Find the count of lines in the material below that include the word "will". State nothing but that number.

(Information provided)

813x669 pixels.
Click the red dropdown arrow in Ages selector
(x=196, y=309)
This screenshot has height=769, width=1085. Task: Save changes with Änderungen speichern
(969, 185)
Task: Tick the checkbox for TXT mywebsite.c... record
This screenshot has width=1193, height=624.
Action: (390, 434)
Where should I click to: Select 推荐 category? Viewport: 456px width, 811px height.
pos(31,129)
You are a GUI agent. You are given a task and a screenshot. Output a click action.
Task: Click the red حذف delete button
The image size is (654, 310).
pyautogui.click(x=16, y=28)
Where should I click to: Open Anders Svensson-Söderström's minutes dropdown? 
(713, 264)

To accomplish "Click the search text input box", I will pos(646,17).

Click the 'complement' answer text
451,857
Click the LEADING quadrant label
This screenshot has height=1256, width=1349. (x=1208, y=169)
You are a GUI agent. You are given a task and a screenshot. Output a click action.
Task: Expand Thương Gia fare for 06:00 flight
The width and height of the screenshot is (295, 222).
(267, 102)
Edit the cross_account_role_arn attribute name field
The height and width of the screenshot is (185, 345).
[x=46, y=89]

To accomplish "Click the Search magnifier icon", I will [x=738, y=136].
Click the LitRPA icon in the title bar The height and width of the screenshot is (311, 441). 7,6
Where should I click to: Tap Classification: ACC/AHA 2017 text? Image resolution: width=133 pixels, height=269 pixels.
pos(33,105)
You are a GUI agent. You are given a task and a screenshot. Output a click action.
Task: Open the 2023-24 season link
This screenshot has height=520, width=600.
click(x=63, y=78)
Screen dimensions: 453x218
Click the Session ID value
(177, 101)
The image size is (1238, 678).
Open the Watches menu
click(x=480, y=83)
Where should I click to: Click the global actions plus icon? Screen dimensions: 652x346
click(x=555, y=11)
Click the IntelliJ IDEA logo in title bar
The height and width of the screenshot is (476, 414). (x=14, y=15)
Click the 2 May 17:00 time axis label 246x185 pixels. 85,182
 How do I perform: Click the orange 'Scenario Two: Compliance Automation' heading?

(End Information provided)

— Exercise answer —
2